> _INSTRUCTIONS FOR THE TASK_: Please print out every entry below, verbatim.

┄┄┄┄┄┄

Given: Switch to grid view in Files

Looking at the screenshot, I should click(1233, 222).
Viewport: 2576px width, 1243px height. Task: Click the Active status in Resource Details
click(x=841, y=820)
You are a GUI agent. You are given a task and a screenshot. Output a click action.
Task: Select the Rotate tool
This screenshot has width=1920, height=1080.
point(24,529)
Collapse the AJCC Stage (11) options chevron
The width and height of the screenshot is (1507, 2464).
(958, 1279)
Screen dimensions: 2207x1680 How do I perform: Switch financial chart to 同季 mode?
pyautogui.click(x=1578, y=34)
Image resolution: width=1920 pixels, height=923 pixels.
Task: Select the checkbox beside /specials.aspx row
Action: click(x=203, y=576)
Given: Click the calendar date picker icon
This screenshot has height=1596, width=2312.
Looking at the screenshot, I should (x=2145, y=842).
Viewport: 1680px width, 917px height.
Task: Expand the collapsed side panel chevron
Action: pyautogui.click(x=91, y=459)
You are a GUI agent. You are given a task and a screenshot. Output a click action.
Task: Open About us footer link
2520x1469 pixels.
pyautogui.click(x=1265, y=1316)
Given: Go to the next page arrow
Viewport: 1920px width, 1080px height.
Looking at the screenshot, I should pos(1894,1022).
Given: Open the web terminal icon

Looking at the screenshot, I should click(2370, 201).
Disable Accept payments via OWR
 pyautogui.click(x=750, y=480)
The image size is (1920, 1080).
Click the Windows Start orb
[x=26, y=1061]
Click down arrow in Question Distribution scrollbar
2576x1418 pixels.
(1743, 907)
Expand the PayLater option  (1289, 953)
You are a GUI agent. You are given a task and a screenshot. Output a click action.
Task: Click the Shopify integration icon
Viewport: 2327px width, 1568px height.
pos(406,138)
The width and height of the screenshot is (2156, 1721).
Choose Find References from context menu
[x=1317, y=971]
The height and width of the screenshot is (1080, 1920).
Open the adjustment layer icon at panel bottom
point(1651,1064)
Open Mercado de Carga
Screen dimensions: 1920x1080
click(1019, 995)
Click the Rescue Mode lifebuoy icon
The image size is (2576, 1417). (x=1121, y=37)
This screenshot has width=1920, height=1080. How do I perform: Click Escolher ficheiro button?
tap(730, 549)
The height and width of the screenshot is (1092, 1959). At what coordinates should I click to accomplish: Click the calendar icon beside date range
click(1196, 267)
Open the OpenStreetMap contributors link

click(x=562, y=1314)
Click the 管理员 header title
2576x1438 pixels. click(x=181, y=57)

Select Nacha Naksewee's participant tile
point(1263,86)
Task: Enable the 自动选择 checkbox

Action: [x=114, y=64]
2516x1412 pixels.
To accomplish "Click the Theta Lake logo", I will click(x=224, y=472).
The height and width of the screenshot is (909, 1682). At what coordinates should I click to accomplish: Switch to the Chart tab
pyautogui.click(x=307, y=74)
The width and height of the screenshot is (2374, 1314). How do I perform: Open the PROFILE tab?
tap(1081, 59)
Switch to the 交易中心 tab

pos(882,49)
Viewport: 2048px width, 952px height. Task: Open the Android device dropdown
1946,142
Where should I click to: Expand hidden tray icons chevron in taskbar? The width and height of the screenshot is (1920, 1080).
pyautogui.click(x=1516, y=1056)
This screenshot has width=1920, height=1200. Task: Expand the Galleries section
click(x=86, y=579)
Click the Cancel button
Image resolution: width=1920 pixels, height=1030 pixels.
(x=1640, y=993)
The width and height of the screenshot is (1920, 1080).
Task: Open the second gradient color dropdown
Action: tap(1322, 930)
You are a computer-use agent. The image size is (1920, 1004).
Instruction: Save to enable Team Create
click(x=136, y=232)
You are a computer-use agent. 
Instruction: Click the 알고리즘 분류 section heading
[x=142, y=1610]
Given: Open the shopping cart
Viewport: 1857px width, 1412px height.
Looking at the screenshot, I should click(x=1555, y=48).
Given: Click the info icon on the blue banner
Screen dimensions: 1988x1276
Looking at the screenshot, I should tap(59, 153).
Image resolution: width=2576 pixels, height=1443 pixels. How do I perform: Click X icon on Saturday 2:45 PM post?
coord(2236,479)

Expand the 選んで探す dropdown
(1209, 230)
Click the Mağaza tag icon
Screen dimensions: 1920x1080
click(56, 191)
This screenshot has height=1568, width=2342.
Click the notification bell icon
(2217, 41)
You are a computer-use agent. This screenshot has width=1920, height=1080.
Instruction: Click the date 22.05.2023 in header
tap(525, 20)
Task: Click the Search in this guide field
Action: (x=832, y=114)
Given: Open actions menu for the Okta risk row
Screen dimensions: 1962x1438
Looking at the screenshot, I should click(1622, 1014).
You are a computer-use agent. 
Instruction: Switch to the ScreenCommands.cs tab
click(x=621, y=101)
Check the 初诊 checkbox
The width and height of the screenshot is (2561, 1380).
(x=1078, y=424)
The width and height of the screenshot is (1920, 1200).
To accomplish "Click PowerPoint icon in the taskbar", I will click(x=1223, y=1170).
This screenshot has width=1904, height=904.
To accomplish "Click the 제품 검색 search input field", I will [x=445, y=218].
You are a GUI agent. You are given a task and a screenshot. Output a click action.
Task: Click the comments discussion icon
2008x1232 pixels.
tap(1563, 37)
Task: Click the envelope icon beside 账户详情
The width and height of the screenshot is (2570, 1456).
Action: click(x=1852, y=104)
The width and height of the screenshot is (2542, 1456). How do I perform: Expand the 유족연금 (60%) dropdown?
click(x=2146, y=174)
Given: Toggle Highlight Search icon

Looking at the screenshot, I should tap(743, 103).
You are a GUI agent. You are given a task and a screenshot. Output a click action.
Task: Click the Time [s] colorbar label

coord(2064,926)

┄┄┄┄┄┄

> _COMPLETED EXERCISE_:
Given: Switch to grid view in Files

Looking at the screenshot, I should click(1233, 222).
Viewport: 2576px width, 1243px height. Task: Click the Active status in Resource Details
click(x=841, y=820)
You are a GUI agent. You are given a task and a screenshot. Output a click action.
Task: Select the Rotate tool
This screenshot has width=1920, height=1080.
point(24,529)
Collapse the AJCC Stage (11) options chevron
The width and height of the screenshot is (1507, 2464).
(958, 1279)
Screen dimensions: 2207x1680 How do I perform: Switch financial chart to 同季 mode?
pyautogui.click(x=1578, y=34)
Image resolution: width=1920 pixels, height=923 pixels.
Task: Select the checkbox beside /specials.aspx row
Action: click(x=203, y=576)
Given: Click the calendar date picker icon
This screenshot has height=1596, width=2312.
Looking at the screenshot, I should (x=2145, y=842).
Viewport: 1680px width, 917px height.
Task: Expand the collapsed side panel chevron
Action: pyautogui.click(x=91, y=459)
You are a GUI agent. You are given a task and a screenshot. Output a click action.
Task: Open About us footer link
2520x1469 pixels.
pyautogui.click(x=1265, y=1316)
Given: Go to the next page arrow
Viewport: 1920px width, 1080px height.
Looking at the screenshot, I should pos(1894,1022).
Given: Open the web terminal icon

Looking at the screenshot, I should click(2370, 201).
Disable Accept payments via OWR
 pyautogui.click(x=750, y=480)
The image size is (1920, 1080).
Click the Windows Start orb
[x=26, y=1061]
Click down arrow in Question Distribution scrollbar
2576x1418 pixels.
(1743, 907)
Expand the PayLater option  (1289, 953)
You are a GUI agent. You are given a task and a screenshot. Output a click action.
Task: Click the Shopify integration icon
Viewport: 2327px width, 1568px height.
pos(406,138)
The width and height of the screenshot is (2156, 1721).
Choose Find References from context menu
[x=1317, y=971]
The height and width of the screenshot is (1080, 1920).
Open the adjustment layer icon at panel bottom
point(1651,1064)
Open Mercado de Carga
Screen dimensions: 1920x1080
click(1019, 995)
Click the Rescue Mode lifebuoy icon
The image size is (2576, 1417). (x=1121, y=37)
This screenshot has width=1920, height=1080. How do I perform: Click Escolher ficheiro button?
tap(730, 549)
The height and width of the screenshot is (1092, 1959). At what coordinates should I click to accomplish: Click the calendar icon beside date range
click(1196, 267)
Open the OpenStreetMap contributors link

click(x=562, y=1314)
Click the 管理员 header title
2576x1438 pixels. click(x=181, y=57)

Select Nacha Naksewee's participant tile
point(1263,86)
Task: Enable the 自动选择 checkbox

Action: [x=114, y=64]
2516x1412 pixels.
To accomplish "Click the Theta Lake logo", I will click(x=224, y=472).
The height and width of the screenshot is (909, 1682). At what coordinates should I click to accomplish: Switch to the Chart tab
pyautogui.click(x=307, y=74)
The width and height of the screenshot is (2374, 1314). How do I perform: Open the PROFILE tab?
tap(1081, 59)
Switch to the 交易中心 tab

pos(882,49)
Viewport: 2048px width, 952px height. Task: Open the Android device dropdown
1946,142
Where should I click to: Expand hidden tray icons chevron in taskbar? The width and height of the screenshot is (1920, 1080).
pyautogui.click(x=1516, y=1056)
This screenshot has width=1920, height=1200. Task: Expand the Galleries section
click(x=86, y=579)
Click the Cancel button
Image resolution: width=1920 pixels, height=1030 pixels.
(x=1640, y=993)
The width and height of the screenshot is (1920, 1080).
Task: Open the second gradient color dropdown
Action: tap(1322, 930)
You are a computer-use agent. The image size is (1920, 1004).
Instruction: Save to enable Team Create
click(x=136, y=232)
You are a computer-use agent. 
Instruction: Click the 알고리즘 분류 section heading
[x=142, y=1610]
Given: Open the shopping cart
Viewport: 1857px width, 1412px height.
Looking at the screenshot, I should click(x=1555, y=48).
Given: Click the info icon on the blue banner
Screen dimensions: 1988x1276
Looking at the screenshot, I should tap(59, 153).
Image resolution: width=2576 pixels, height=1443 pixels. How do I perform: Click X icon on Saturday 2:45 PM post?
coord(2236,479)

Expand the 選んで探す dropdown
(1209, 230)
Click the Mağaza tag icon
Screen dimensions: 1920x1080
click(56, 191)
This screenshot has height=1568, width=2342.
Click the notification bell icon
(2217, 41)
You are a computer-use agent. This screenshot has width=1920, height=1080.
Instruction: Click the date 22.05.2023 in header
tap(525, 20)
Task: Click the Search in this guide field
Action: (x=832, y=114)
Given: Open actions menu for the Okta risk row
Screen dimensions: 1962x1438
Looking at the screenshot, I should click(1622, 1014).
You are a computer-use agent. 
Instruction: Switch to the ScreenCommands.cs tab
click(x=621, y=101)
Check the 初诊 checkbox
The width and height of the screenshot is (2561, 1380).
(x=1078, y=424)
The width and height of the screenshot is (1920, 1200).
To accomplish "Click PowerPoint icon in the taskbar", I will click(x=1223, y=1170).
This screenshot has width=1904, height=904.
To accomplish "Click the 제품 검색 search input field", I will [x=445, y=218].
You are a GUI agent. You are given a task and a screenshot. Output a click action.
Task: Click the comments discussion icon
2008x1232 pixels.
tap(1563, 37)
Task: Click the envelope icon beside 账户详情
The width and height of the screenshot is (2570, 1456).
Action: click(x=1852, y=104)
The width and height of the screenshot is (2542, 1456). How do I perform: Expand the 유족연금 (60%) dropdown?
click(x=2146, y=174)
Given: Toggle Highlight Search icon

Looking at the screenshot, I should tap(743, 103).
You are a GUI agent. You are given a task and a screenshot. Output a click action.
Task: Click the Time [s] colorbar label

coord(2064,926)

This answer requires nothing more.